Password Reset Emails Not Working

scottalanmiller

The password change should be fixed on master now. Not sure about the password reset page. Are you on latest?

Also you can check ACP>Advanced>Events to see if the password-reset event went through.

I'm on 0.6.1. Updated to that this morning.

scottalanmiller

@Codejet said:

@baris on 0.6.1

can confirm this issue, it's just after you've typed you new resetted password and push the 'reset' button.. practically does nothing.

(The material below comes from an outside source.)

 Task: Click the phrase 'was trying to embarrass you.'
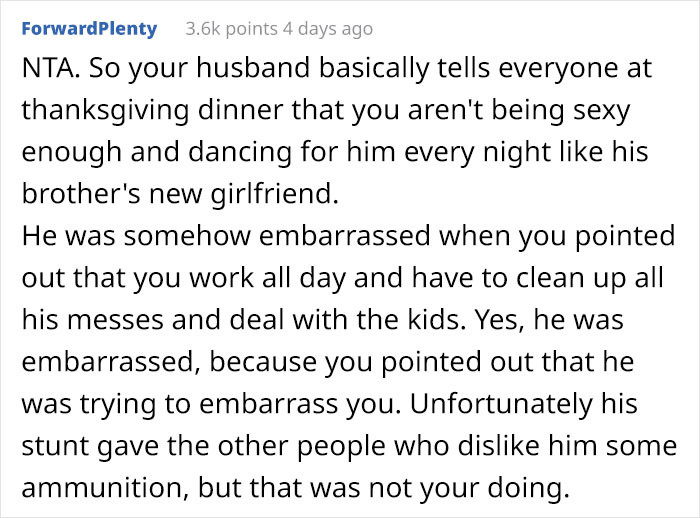click(209, 404)
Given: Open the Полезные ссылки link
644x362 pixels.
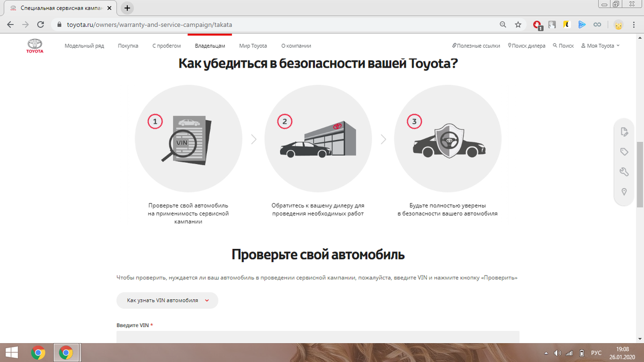Looking at the screenshot, I should click(x=477, y=46).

but does in fact change the password, no confirmation that it does though

I'll check if it actually worked. If so, we can work with that.

scottalanmiller

The password reset did not work here. Confirmed that the user still cannot log in even with the new password.

codejet

Tried mine again just then, password reset worked, made the password something completely different to my normal.

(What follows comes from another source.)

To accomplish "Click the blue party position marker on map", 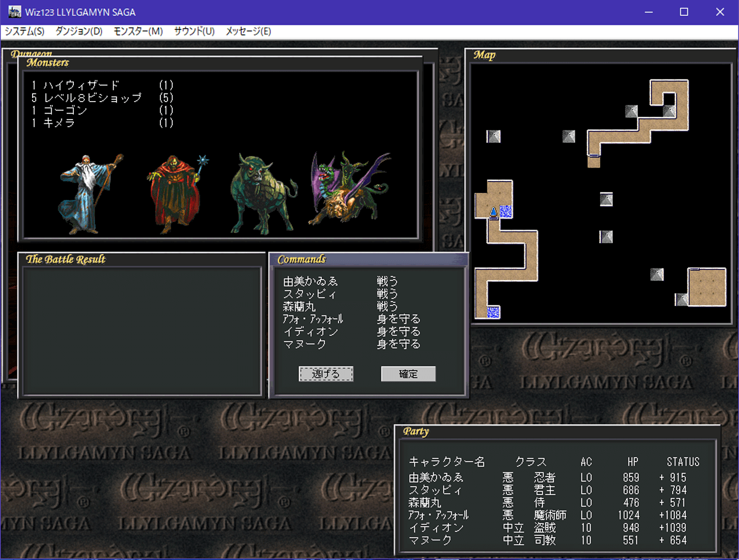I will pos(493,212).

Old didn't work, resetted one worked.

There's the event, is that looking ok ?
#26 password-reset [[global:guest]] (uid 0) (IP 10.1.1.4) Thu, 12 Feb 2015 02:43:41 GMT

{
"timestamp": "1423709021885"
}

For me clicking the 'reset password' button just sits there

<baris>

Try updating to latest on 0.6.x or on master.

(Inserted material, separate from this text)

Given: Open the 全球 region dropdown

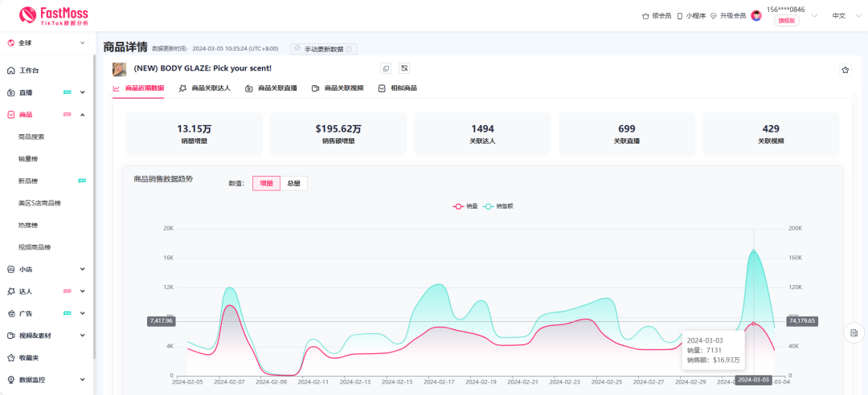Looking at the screenshot, I should [x=47, y=43].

There were missing callbacks so clicking the button looked like it was not doing anything.

@scottalanmiller check out your advanced>events tab and see if there is a password-reset event logged.

scottalanmiller

It looks okay in the events....

{
"_key": "event:17",
"targetUid": "9",
"timestamp": 1423703469641
}

scottalanmiller

Figured it out, account was locked as well. Should a reset include removing a lockout?

<baris>

As far as I can tell resetting the password does reset the lockout here https://github.com/NodeBB/NodeBB/blob/master/src/user/reset.js#L83

scottalanmiller

It does not appear to. I'm wondering if maybe it should? You kind of expect it to.

tekojo

Hi,

I'm facing the same problem.
I'm trying to migrate a medium/large size forum (import plugin system is fantastic!).

As I now try to reset passwords, I get the mail, but the password reset form does nothing (it does complain correctly on too short passwords). During the import, I left the password fields empty.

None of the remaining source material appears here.